Perubahan iklim yang disebabkan manusia menyebabkan peningkatan frekuensi, intensitas, dan durasi gelombang panas hingga berpotensi menyebabkan ribuan kematian berlebih secara global.Meningkatkan pemahaman tentang upaya menghadapi iklim ekstrem dapat membantu memprioritaskan mitigasi di wilayah yang paling rentan.
Berangkat dari temuan tersebut, para peneliti pun mendorong agar semua pihak, khususnya pembuat kebijakan, di setiap negara terdampak gelombang panas dapat mencanangkan rencana aksi yang relevan. Hal ini bertujuan untuk mengurangi risiko kematian dan bahaya lainnya terkait cuaca ekstrem.
Suhu Indonesia
Meski tidak terkena dampak gelombang panas, beberapa hari terakhir sejumlah wilayah di Indonesia juga dilanda suhu panas. Menurut penjelasan Badan Meteorologi, Klimatologi, dan Geofisika (BMKG), suhu panas yang terjadi di Indonesia merupakan fenomena dari adanya gerak semu matahari sebagai suatu siklus yang terjadi setiap tahun.

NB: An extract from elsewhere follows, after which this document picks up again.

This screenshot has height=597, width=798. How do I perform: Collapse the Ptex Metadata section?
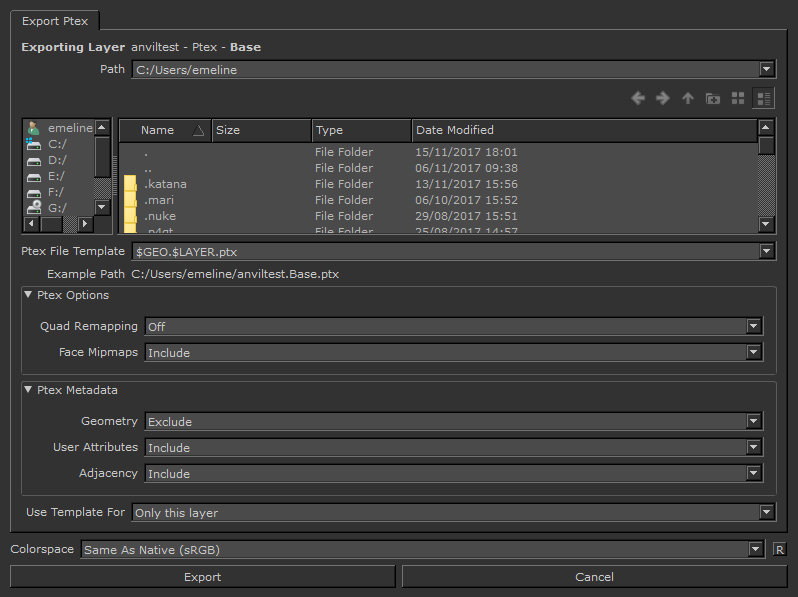[29, 390]
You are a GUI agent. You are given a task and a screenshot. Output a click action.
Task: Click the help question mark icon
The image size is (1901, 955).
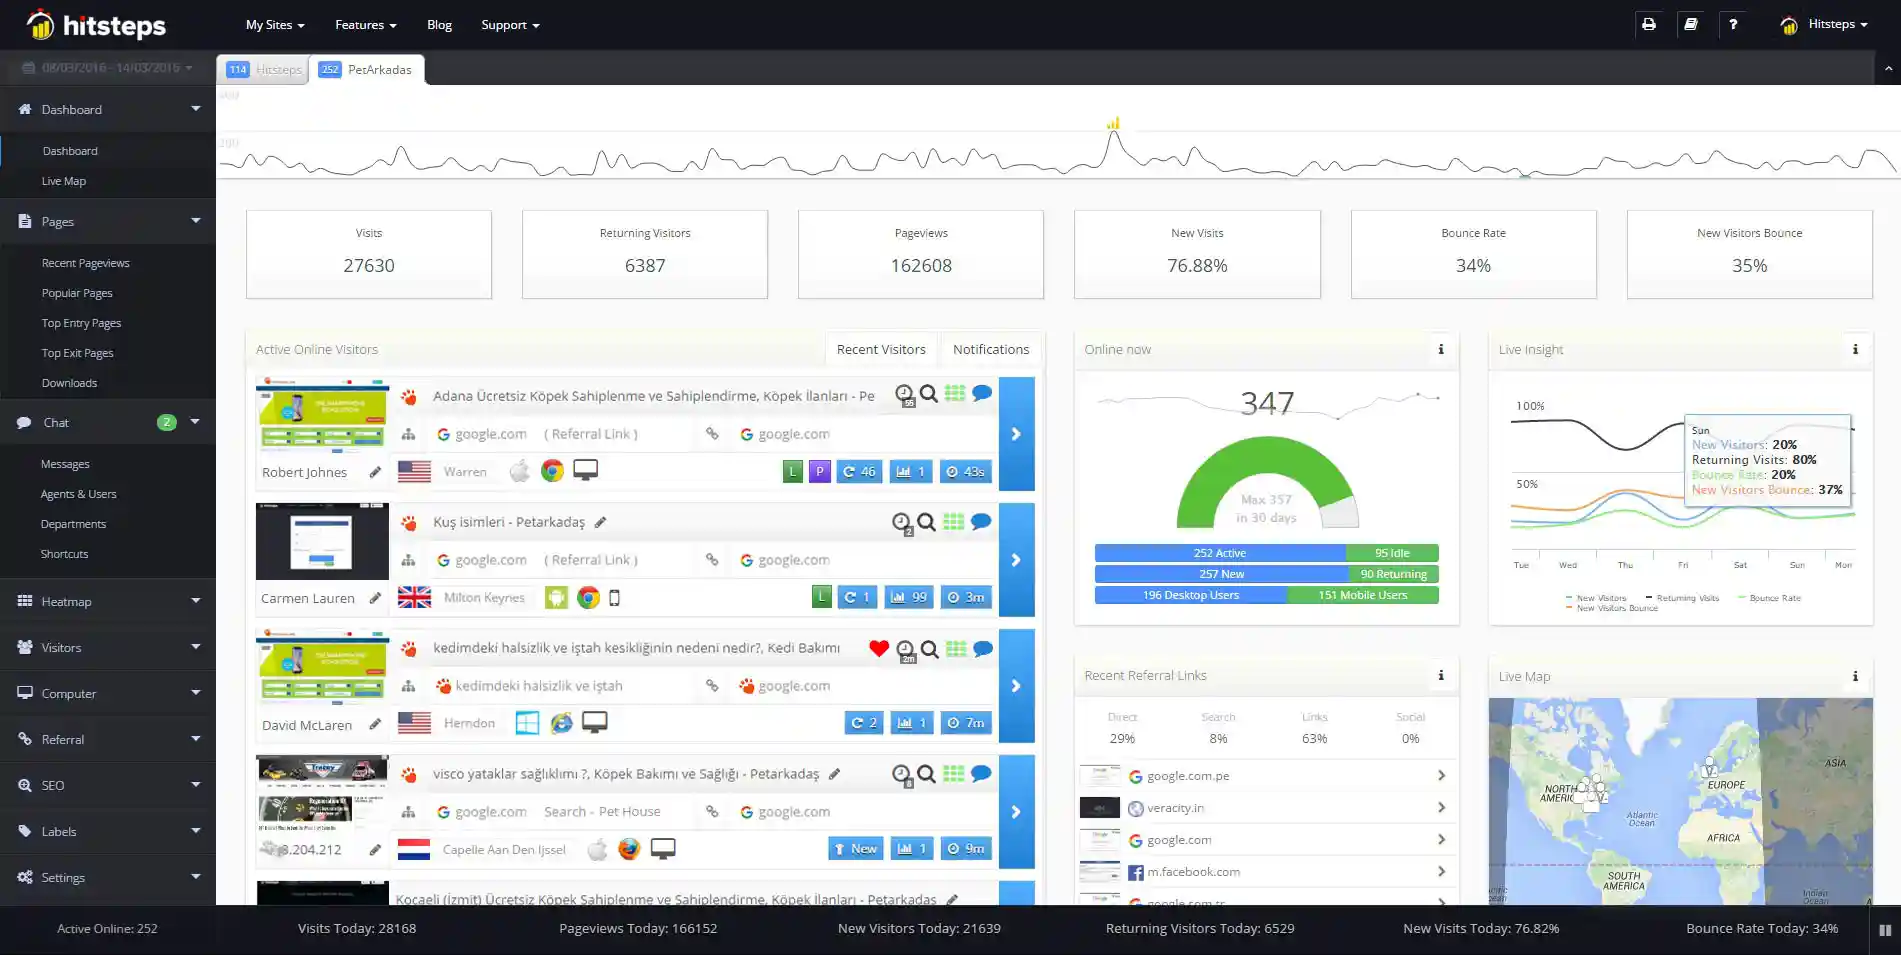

BMKG mencatat, sepanjang periode pengamatan 1981-2020, tahun 2016 merupakan tahun terpanas untuk Indonesiadengan nilai anomali 0,8 derajat celsius. Tahun 2020 menempati urutan kedua sebagai tahun terpanas dengan nilai anomali 0,7 derajat celsius. Kemudian disusul tahun 2019 di urutan ketiga dengan nilai anomali 0,6 derajat celsius.
Laporan terbaru Organisasi Meteorologi Dunia (WMO) dalam State of the Climate 2022 yang terbit awal 2023 menyebut, tahun 2022 menempati peringkat keenam terpanas dunia. Kemudian 2015-2022 merupakan periode delapan tahun terpanas dalam catatan WMO.
Pelaksana tugas (Plt) Deputi Bidang Klimatologi BMKG Dodo Gunawan dalam peringatan Hari Meteorologi Dunia beberapa waktu lalu mengatakan, dampak perubahan iklim tidak hanya sebatas cuaca ekstrem, mencairnya salju, krisis air bersih, atau meningkatnya wabah penyakit. Lebih dari itu, perubahan iklim juga membawa kerugian ekonomi dan juga politik.
Ia menekankan bahwa tidak ada satu negara pun yang aman dari efek percepatan perubahan iklim. Oleh karena itu, Indonesia juga harus melakukan berbagai aksi mitigasi dan adaptasi secara komprehensif dan terukur guna menahan laju perubahan iklim.